What this exercise asks
1. In the reflection on family and marriage, what does the writer say it takes to raise a child?
2. Extend the reflection on family and relationships, continuing after its final sentence.

I think about this in bits and pieces…in times of pondering…in bumping up against a circumstance…and now, at the observation of a breakdown. Yesterday I spoke with a friend who is ending her marriage. I am heartbroken for her… for them, and I feel vulnerable for me…and for us. It causes me to realize the fragility of the human condition and the power of the enemy. Why is this happening more and more in our world? Why are relationships becoming so disposable? Why is our culture encouraging our separation from those we love in ways that tell us that it is ultimately all about our own journey? Such powerful emotions are surging through me as I grapple with these questions. I don’t presume to judge. I am not a researcher…I am a seeker…I am an observer…of other humans…. as I search for my answers.
I think that our culture has lost something huge in our global march toward personal success. Somewhere along the way we’ve lost our sense of where we came from…of who we came from. I disagree with Hilary Clinton….it doesn’t take a village to raise a child…it takes a family. A family, either blood or chosen, that loves you, is invested in your well being, wants the best for you, supports you, and holds you accountable. A good old fashioned family consisting of mothers, fathers, sisters, brothers, grandmothers, grandfathers, aunts, and uncles with all of their collective wisdom in tow…the extended family of yesteryear. That may sound too simple. But answers usually are simple, we tend make them complicated. Sociologically, it has been said that extended families enjoy certain advantages, such as a greater sense of security and belonging due to sharing a wider pool of members to serve as resources during a crisis, and more role models to help perpetuate desired behavior and cultural values.

Dataset excerpt
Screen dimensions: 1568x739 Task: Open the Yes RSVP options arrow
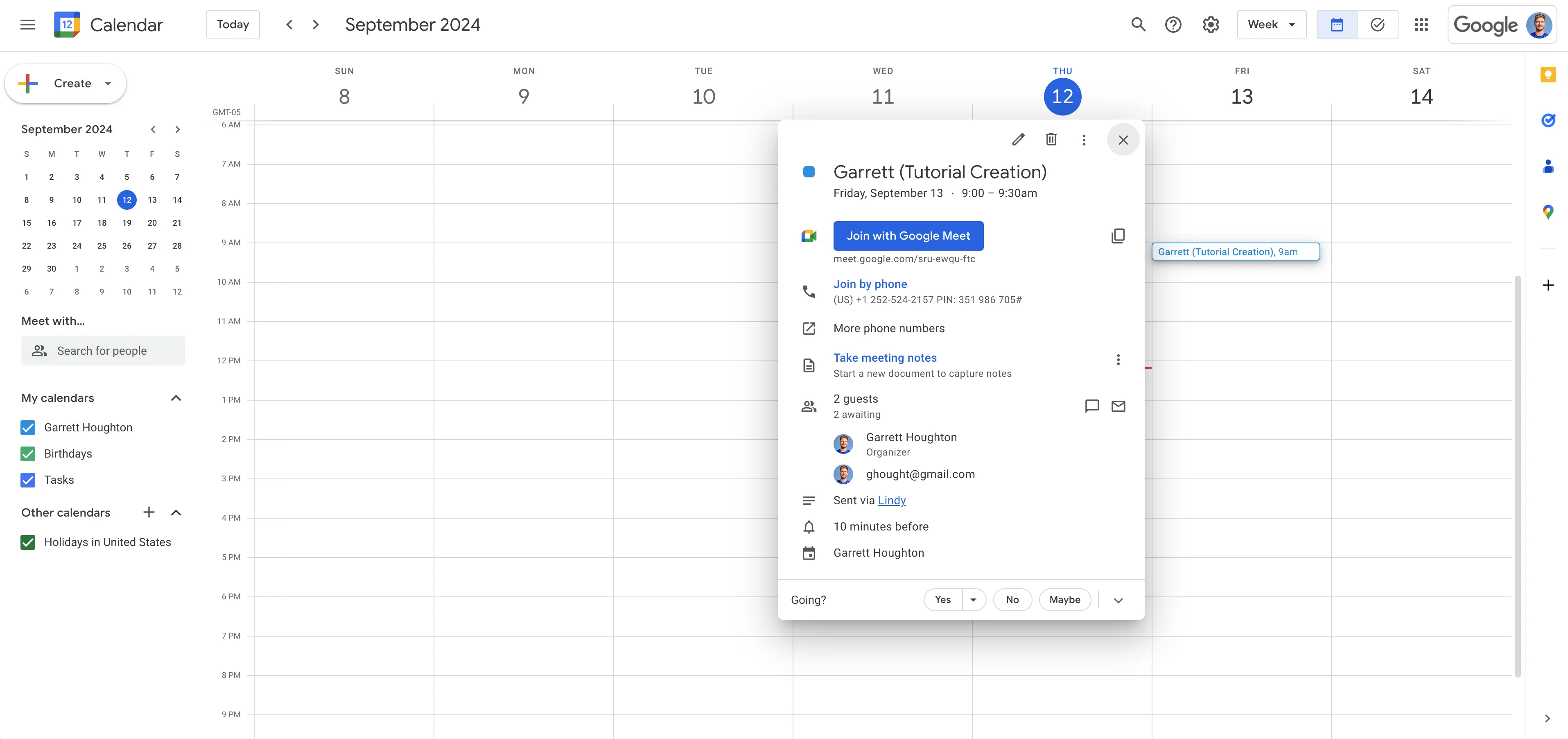click(973, 599)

Answers for the exercise
1. A family, not a village.

2.
The extended family is almost extinct and we are all paying the price. We are seeing the fallout in our schools, our workplaces, and our communities. I had the advantage of watching an extended family in action in my grandparents’ generation. My family reunions are some of the most treasured memories of my childhood. Being among these relatives gave me a palpable sense of belonging, and I felt safe. It was here that I observed that family wasn’t disposable…it was deemed essential. This generation took care of its own. Out of all of these grand siblings – nine on one side, fourteen on the other, no one divorced, no one went hungry, no one was homeless, no one was arrested, no one had addictions, no one went to daycare, and their elderly were cared for by loved ones in their golden years. Lucky coincidence? I don’t think so. It was the example that they learned from the generation ahead of them. It was also a time in our culture when people felt lucky to own one house….where they stayed put for their lifetime. They stayed with one job… their entire career. They took care of their possessions and repaired them when they broke instead of replacing them. My grandmother even saved and washed her tinfoil. People and things were valuable and cared for. This mindset bled into every facet of life as a protective salve.
But something happened, and the societal door swung open and our shelters and our jobs and our things became disposable lily pads as we hopped toward bigger and better and more in an effort to find the elusive happy butterfly. We discovered that if something wasn’t good enough, we would trade it away and get something better. So too, our families became disposable and our relationships followed.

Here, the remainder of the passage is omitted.